The shares are being bought back by the company. So this will reduce the number of shares in issue. I.e if they buy back 10% of the shares then the number of shares in issue will drop from circa 15 million to 13.5 million. The reason they are willing to buy back no more than 20% is because Andrew Austin already owns over 23% of the business, if they were to buy back anymore then it would take him very close to owning over 30% of the company
To be making a profit whilst trying to bring a couple of other assets into production, upgrading equipment at Manaila and carrying out exploration work is a great feat and just goes to show the huge potential VAST has.

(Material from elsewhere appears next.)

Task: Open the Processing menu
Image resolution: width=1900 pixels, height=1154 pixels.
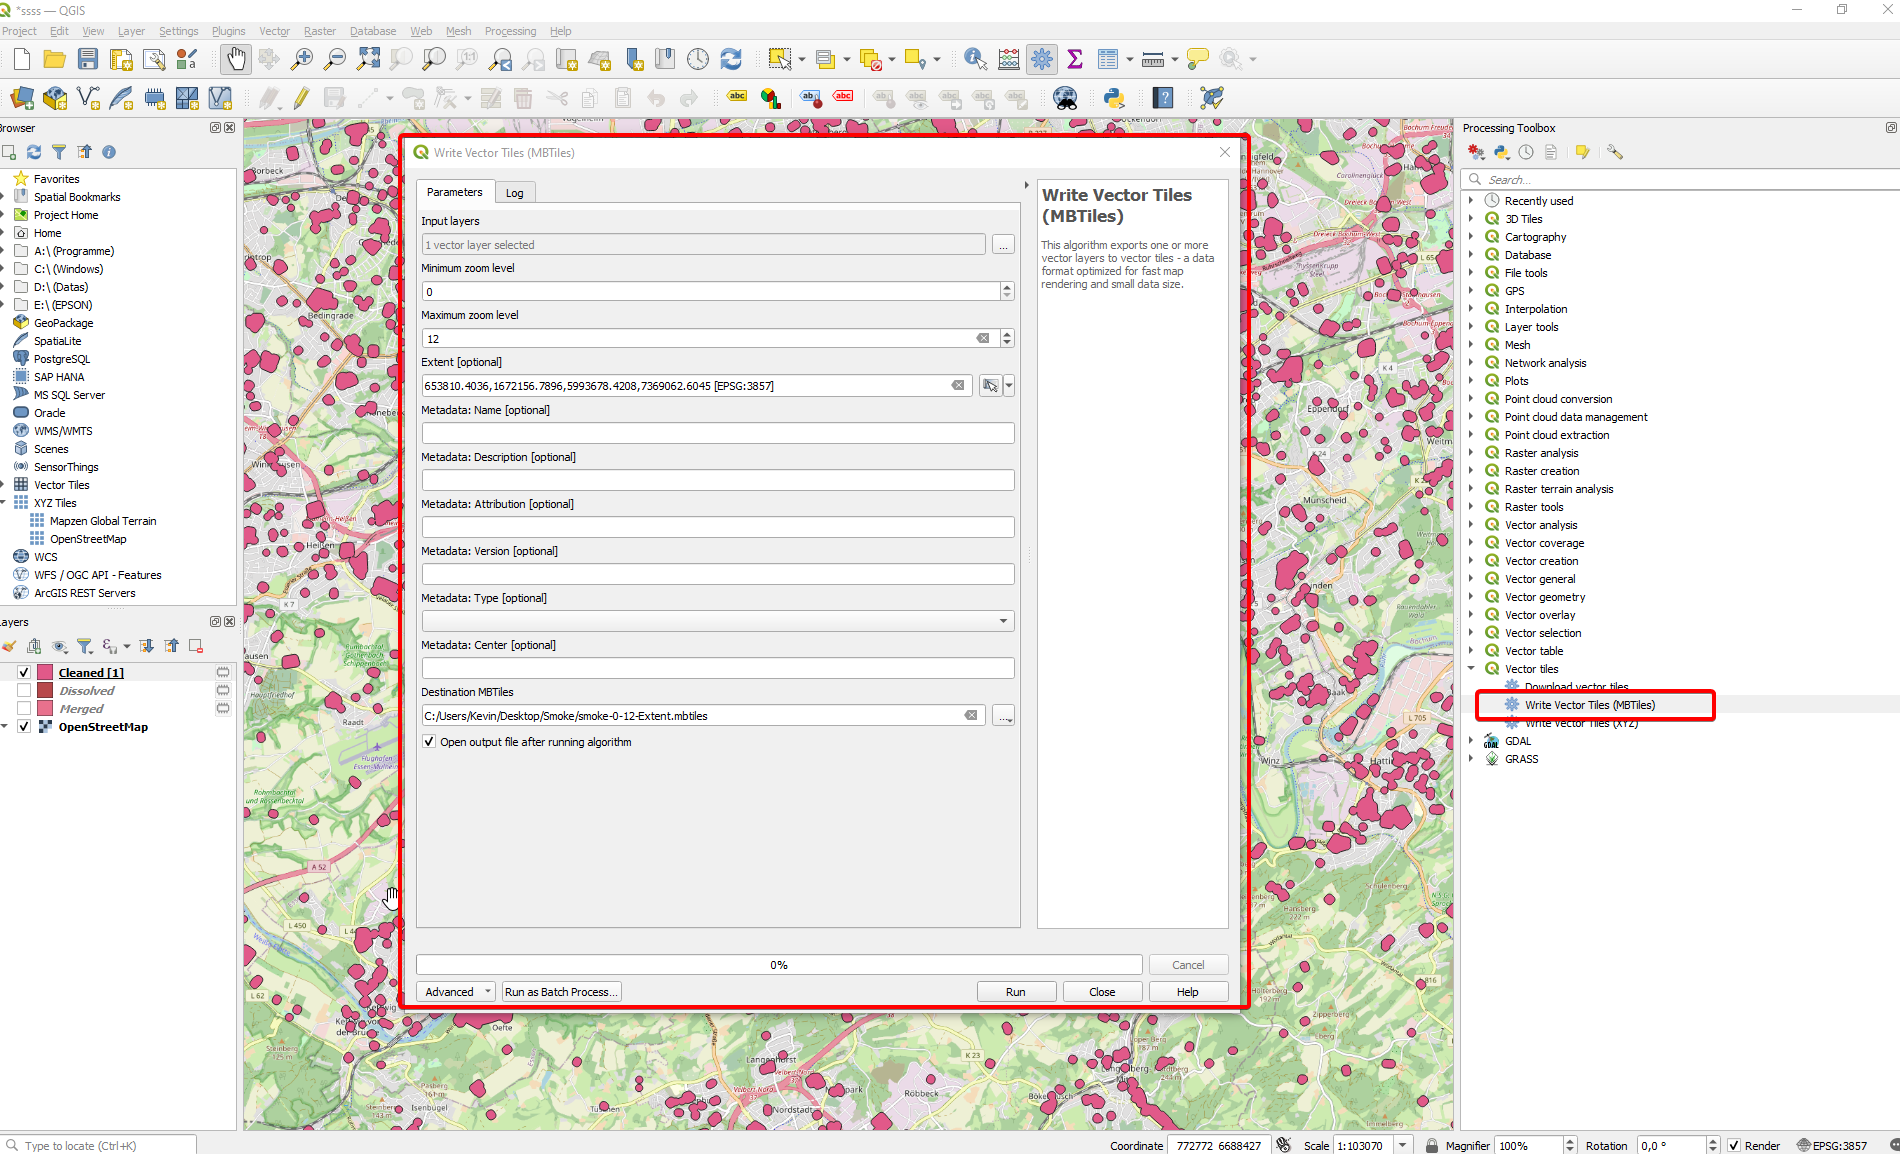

I am looking forward to Eureka starting production, this coupled with PP about to breach the sulphide orebody makes our mcap a laughing stock on these two assets alone. $30 million has already been spent on Eureka to date and we own circa 23.75%
With production rates at 70,000 oz PA and a good price of $1225 and production costs of $700 that's revenue of $20.58 million PA and a profit of $8.82 million PA to VAST. At a gold price of $1300 that will be revenue of $21.84 million PA and a profit of $10.08 million to VAST from Eureka alone. When we hit the Sulphides at PP you could potentially be adding another $13-17 million revenue and $6-8 million profit PA to this as well. So anywhere between $15-18 million profit PA from these two mines. Then you can add in BP, continual ramp up at Manaila and the construction of the processing plant, Giant Mine, Diamond assets, Remin mines, JV on Zagra etc etc
VAST has 1.214 million oz in place at Eureka and PP = $1.49 billion worth of gold at today's prices.
There were always going to be protests no matter which party won, It would have been a lot worse if the MDC had won and not Zanu -PF. Personally I think it will all blow over within a few days, but the loss of life is very sad and tragic and the army need to show more restraint.